[tor-dev] Chutney code refactoring

Thu Apr 16 03:35:19 UTC 2020

I was going to mention this on my pull request
<https://github.com/torproject/chutney/pull/67> but I figured it would
be much more fitting to have a more-general thread here. In the PR I
mentioned how I believe that, if it quacks like a dict, it should be
implemented as a dict. That way we (hopefully) run into fewer gotchas
down the line, trying to reinvent the dict ourselves, and we have
clearer self-docuemtnation ("oh, this class inherits dict, now I know
kind of what to expect out of it").

I'm still trying to reason through chutney's code for how exactly
inheritance works and how this inheritance can be expressed more
clearly, for example it looks like the `Node` class is for a type of
relay (authority, client, bridge, et cetera) and its `getN` method is
to generate a number of those nodes. That is poorly documented and I
only figured this out by seeing how `Node.getN` was being called in the
tests themselves. To me, it makes more sense not to "overload" what a
`Node` is; if we are using an object as a factory to create more
`Node`s, then we should make that evident. The factory can then make
identical nodes with similar properties, rather than one parent `Node`
spawning children that refer back to their parent.

○ ○ ○ ○ ○ ○ ○

Set task 1: From the Chutney refactoring post, retype the passage starting with "I'm still trying" and going on through "to their parent.".
Set task 2: In the Chutney refactoring post, how did the writer work out what the `Node.getN` method is for?

Extracted data:

○ ○ ○ ○ ○ ○ ○

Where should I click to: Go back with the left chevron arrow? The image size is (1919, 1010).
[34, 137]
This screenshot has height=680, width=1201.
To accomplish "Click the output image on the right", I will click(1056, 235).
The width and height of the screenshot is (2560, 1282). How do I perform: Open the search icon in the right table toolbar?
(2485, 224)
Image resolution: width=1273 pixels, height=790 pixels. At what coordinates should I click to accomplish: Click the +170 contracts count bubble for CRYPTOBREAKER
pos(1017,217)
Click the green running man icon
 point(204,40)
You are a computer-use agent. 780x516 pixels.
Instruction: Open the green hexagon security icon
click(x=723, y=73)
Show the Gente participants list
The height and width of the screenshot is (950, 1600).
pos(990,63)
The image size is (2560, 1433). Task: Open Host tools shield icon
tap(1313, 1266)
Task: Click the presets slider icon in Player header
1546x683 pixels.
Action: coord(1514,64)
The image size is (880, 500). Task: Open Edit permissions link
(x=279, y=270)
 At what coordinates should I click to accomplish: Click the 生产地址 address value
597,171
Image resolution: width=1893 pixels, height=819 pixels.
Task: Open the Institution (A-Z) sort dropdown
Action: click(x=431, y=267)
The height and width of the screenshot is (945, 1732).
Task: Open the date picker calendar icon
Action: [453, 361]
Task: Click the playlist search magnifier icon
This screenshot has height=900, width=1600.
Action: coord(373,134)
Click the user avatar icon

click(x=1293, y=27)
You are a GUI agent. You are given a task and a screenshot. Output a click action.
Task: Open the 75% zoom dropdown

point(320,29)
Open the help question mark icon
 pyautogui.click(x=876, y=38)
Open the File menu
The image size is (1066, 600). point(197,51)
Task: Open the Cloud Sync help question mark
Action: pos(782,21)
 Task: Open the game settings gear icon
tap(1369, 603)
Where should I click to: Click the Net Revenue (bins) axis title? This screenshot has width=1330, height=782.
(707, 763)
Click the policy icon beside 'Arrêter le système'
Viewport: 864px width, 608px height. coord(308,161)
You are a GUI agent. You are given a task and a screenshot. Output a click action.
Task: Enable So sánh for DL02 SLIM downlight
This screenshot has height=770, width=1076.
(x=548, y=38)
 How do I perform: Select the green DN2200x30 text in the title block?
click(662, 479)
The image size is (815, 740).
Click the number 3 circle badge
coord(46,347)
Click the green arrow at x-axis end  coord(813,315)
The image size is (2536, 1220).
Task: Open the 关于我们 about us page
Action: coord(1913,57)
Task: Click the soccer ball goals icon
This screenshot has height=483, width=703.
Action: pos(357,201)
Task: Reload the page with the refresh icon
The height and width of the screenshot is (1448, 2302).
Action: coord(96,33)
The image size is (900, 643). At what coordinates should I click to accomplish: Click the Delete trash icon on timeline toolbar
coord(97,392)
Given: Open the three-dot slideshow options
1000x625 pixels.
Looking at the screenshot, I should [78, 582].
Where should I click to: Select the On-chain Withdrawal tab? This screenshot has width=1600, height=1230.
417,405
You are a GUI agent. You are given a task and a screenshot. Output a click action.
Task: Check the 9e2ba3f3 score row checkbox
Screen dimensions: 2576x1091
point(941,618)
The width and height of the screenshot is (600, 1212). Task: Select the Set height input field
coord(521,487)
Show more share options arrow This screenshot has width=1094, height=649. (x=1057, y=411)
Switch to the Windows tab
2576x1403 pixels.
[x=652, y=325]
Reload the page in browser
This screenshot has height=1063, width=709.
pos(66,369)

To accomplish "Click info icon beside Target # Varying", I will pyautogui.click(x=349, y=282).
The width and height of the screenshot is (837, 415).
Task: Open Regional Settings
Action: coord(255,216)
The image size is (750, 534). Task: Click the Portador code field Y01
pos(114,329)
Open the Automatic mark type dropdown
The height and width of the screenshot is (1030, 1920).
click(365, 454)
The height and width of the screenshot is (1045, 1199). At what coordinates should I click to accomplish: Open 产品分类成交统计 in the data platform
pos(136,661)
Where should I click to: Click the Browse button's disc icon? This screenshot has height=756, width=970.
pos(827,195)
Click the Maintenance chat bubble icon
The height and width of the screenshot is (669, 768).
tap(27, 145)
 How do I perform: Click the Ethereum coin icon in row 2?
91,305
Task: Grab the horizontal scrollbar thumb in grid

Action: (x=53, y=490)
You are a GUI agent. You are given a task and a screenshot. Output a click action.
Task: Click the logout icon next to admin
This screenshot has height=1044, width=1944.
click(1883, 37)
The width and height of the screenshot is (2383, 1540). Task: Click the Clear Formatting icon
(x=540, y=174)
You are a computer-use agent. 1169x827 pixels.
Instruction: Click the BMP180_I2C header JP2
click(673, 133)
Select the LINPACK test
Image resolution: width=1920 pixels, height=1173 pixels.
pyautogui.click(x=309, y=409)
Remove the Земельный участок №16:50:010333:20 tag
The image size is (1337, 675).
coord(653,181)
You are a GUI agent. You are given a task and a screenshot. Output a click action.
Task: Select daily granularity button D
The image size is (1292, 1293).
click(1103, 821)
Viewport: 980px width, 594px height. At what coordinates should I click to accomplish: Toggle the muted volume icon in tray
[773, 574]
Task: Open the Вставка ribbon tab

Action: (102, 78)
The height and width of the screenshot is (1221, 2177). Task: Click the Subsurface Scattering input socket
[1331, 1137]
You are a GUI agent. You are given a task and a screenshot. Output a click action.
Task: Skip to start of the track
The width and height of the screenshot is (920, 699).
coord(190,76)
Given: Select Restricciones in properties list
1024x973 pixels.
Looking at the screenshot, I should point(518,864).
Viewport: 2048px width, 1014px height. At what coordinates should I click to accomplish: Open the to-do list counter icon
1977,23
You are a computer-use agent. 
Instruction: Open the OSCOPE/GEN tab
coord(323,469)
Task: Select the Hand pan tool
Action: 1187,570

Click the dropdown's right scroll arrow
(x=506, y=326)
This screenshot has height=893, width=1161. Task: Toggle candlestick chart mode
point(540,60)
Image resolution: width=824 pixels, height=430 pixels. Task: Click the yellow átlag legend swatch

○ ○ ○ ○ ○ ○ ○

Correct answer 1:
I'm still trying to reason through chutney's code for how exactly
inheritance works and how this inheritance can be expressed more
clearly, for example it looks like the `Node` class is for a type of
relay (authority, client, bridge, et cetera) and its `getN` method is
to generate a number of those nodes. That is poorly documented and I
only figured this out by seeing how `Node.getN` was being called in the
tests themselves. To me, it makes more sense not to "overload" what a
`Node` is; if we are using an object as a factory to create more
`Node`s, then we should make that evident. The factory can then make
identical nodes with similar properties, rather than one parent `Node`
spawning children that refer back to their parent.

Correct answer 2: By seeing how `Node.getN` was being called in the tests.